Figure 3.

EP4 agonism significantly reduces liver injury during I/R. CAY (1 mg/kg) was used to further investigate the protective effect of an EP4 agonist on hepatic I/R. (A) Serum ALT and AST levels in animals after 2 and 6 h of reperfusion. (B) H&E staining and TUNEL staining of liver tissue collected after 6 h of reperfusion; 100× magnification. In the sham group, the morphology of the liver was regular, and intact hepatocytes were observed. In contrast, large numbers of necrotic hepatocytes and disordered hepatic sinusoidal morphology were visible in the I/R groups.
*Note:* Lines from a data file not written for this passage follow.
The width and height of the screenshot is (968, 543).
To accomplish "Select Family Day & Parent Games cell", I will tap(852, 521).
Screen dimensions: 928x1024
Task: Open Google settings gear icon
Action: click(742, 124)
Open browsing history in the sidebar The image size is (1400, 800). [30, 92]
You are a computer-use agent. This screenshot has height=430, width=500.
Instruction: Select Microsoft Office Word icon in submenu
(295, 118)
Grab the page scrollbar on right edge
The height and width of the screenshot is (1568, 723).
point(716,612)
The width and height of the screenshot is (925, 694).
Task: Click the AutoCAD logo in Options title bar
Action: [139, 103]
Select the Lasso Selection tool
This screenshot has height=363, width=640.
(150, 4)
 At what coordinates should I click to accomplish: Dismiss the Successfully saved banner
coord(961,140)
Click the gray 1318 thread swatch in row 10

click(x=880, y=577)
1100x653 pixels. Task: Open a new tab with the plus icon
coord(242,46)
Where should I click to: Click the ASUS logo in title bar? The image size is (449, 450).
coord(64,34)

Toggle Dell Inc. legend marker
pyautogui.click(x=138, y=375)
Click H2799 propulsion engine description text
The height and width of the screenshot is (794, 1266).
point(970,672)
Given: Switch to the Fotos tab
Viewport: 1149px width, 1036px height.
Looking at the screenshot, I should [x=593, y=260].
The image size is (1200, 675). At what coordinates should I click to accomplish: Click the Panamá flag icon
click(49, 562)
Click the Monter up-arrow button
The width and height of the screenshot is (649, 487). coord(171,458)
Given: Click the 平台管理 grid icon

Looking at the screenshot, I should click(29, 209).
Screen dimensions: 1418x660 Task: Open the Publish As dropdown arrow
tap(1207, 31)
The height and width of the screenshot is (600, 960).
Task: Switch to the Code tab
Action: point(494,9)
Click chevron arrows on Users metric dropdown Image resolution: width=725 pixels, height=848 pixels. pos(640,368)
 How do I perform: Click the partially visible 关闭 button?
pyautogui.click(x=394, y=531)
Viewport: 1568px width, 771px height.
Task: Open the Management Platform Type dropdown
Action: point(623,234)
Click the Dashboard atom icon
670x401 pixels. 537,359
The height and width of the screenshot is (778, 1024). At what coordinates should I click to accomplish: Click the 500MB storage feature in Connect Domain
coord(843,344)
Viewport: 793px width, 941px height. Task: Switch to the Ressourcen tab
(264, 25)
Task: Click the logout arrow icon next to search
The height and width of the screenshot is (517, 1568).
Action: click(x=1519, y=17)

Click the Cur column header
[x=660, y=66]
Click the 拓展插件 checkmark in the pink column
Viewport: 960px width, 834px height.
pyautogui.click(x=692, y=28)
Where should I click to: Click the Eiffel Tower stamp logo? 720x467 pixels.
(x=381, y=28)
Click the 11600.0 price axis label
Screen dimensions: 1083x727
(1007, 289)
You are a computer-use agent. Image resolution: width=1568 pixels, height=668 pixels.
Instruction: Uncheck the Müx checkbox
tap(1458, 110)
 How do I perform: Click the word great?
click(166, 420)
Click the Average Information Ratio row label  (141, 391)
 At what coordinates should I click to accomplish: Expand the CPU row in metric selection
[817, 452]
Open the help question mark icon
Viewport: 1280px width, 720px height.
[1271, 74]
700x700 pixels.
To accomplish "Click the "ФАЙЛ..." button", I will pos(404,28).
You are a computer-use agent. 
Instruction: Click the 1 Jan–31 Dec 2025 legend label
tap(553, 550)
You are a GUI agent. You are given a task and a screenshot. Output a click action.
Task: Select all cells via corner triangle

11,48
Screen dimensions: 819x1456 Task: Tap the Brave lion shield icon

Only local hepatocyte necrosis was found in the I/R+CAY treatment group. (C) Percentages of necrotic cells measured in H&E-stained sections and percentages of apoptotic cells measured in TUNEL-stained sections. n=6. ^*P<0.05. I/R, ischemia/reperfusion; EP4, prostaglandin E receptor subtype 4; H&E, hematoxylin and eosin; TUNEL, terminal deoxynucleotidyl transferase-mediated dUTP nick-end labeling; CAY, CAY10598; ALT, alanine aminotransferase; AST, aspartate aminotransferase; CATR, carboxyatractyloside.